IITs, NITs to scrap 'unpopular' courses: Believe it or not, they're Engineering and not Humanities

The move intends to bring down the number of vacant seats in premier institutions, but IIT directors have indicated that the vacancies are mostly in some engineering courses and not in humanities
IIT Roorkee
IIT Roorkee

The HRD ministry's recent circular to IITs, NITs and other technical courses to scrap 'unpopular' courses flies in the face of many assumptions we have held dearly for many years. One, that the unsuspecting engineering aspirant would jump at any opportunity to join an IIT/NIT solely for its brand value, and two, these institutes offer the best and the latest in technical education and finally, that any IIT/NIT degree would make it easier to land a high-paying job. 

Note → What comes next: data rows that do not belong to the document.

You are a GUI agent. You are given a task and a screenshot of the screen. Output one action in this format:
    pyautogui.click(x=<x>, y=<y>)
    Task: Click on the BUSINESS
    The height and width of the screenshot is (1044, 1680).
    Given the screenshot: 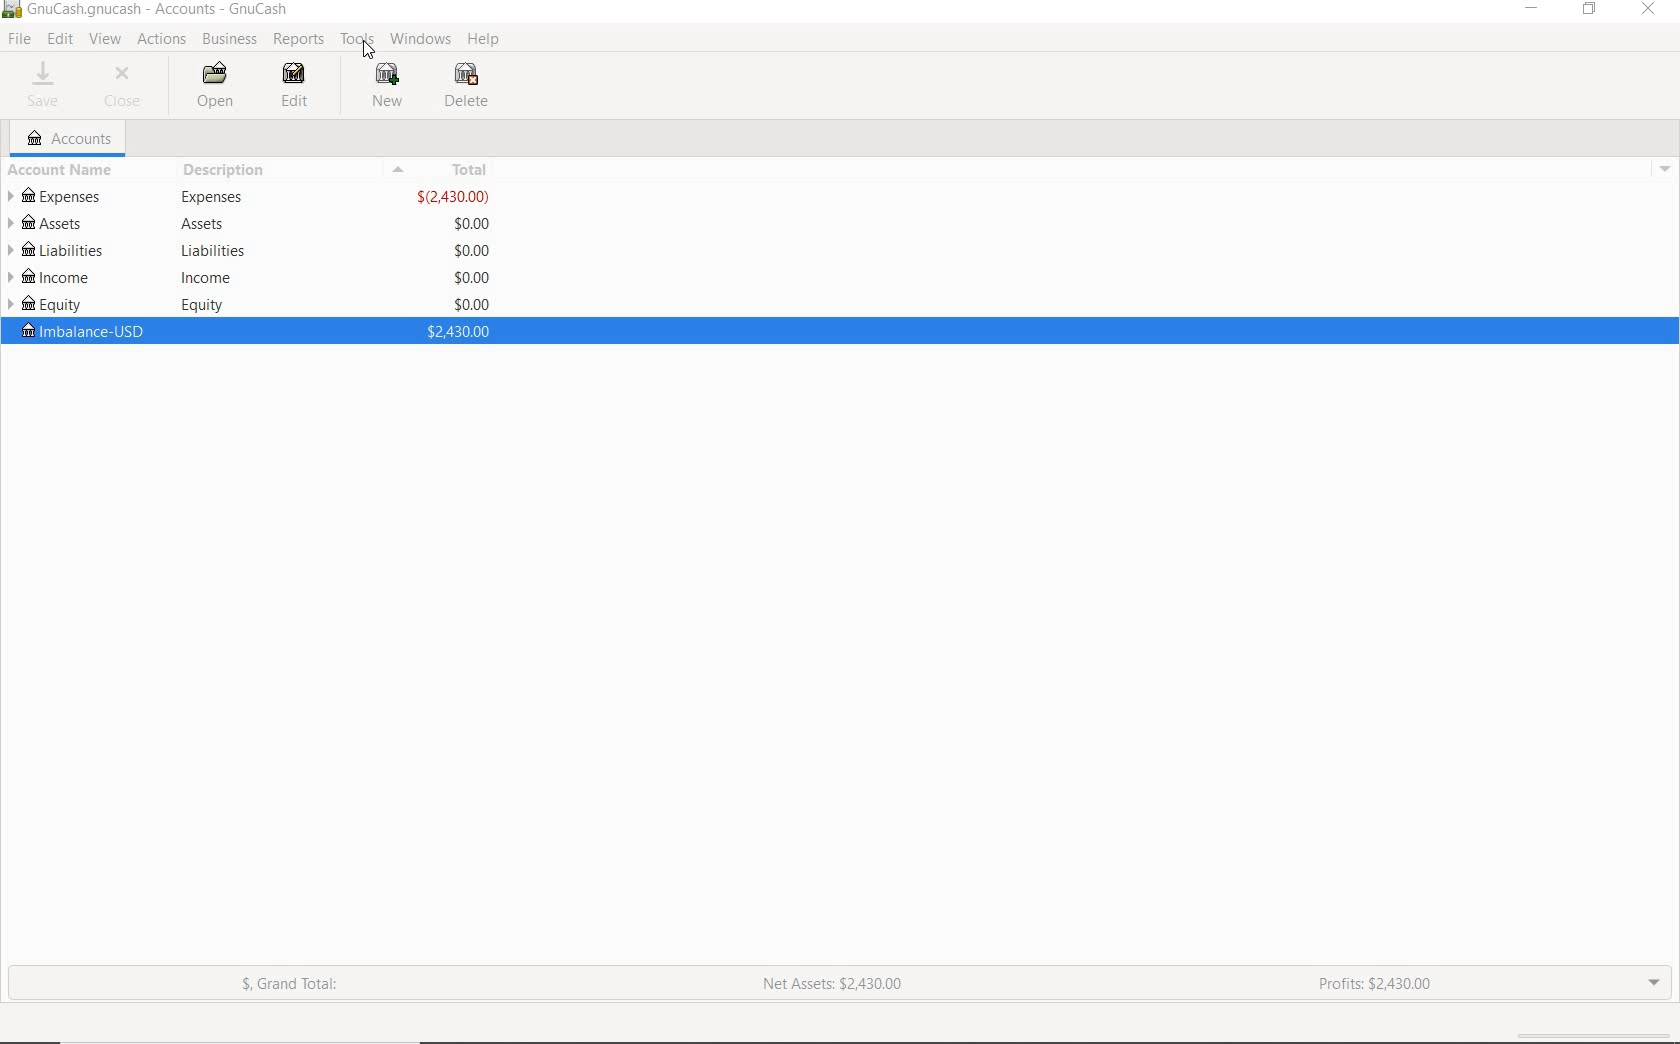 What is the action you would take?
    pyautogui.click(x=229, y=39)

The ministry's circular steers clear of all these assumptions. As per the data put up by Joint Seat Allocation Authority (JoSAA),  at the end of joint counselling for IITs, NITs, IIITs and other government-funded technical institutes in 2016, 73 vacancies were left in IITs and 1,518 vacancies in NITs. 

Representaive Image

What brought us here? A former IITian says IITs do not inspire the kind of awe from students that it did, say in the 1990s. "Institutes like IIITs, BITS Pilani and many colleges have better core subject courses and centres that have better current relevance. The newer crop of IITs are yet to catch up with these institutes in terms of infrastructure and facilities. A smart person in our time wont be lured by an IIT tag like students did a decade ago," he says.   

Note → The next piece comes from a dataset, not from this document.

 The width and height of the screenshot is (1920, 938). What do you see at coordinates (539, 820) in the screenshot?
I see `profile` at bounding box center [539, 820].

The complicated seat allocation process that offsets the chance of a candidate to change institutes after the first counselling has also contributed to vacant seats. This circular also points to a blind spot in higher academics with regard to the launching of new centres and disciplines

Bhaskar Ramamurthi, the director of IIT Madras, says an M Tech course in Nuclear Engineering at the institute was scrapped, not because it wasnt attractive, but it generated close to zero jobs for the graduates. "We scrapped the MTech course as hardly any job was coming the graduates way. The country's premier nuclear energy facility, Baba Atomic Research Centre (BARC), has their own courses in nuclear engineering and they do not need our graduates there. As there are no private players in the nuclear sector, our graduates were left in the lurch. We closed down last year,' he says.

However, Ramamurthi does not believe the IITs have fallen from grace. "Our undergraduate courses are still in high demand and all the seats get filled. Only a couple of post graduate courses are in the firing line," he adds.  The MHRD circular will take a few courses like M Tech in structural engineering and environmental engineering from the IITM with it. "But, such weeding is something that we do regularly, assessing the workability of each courses," he says.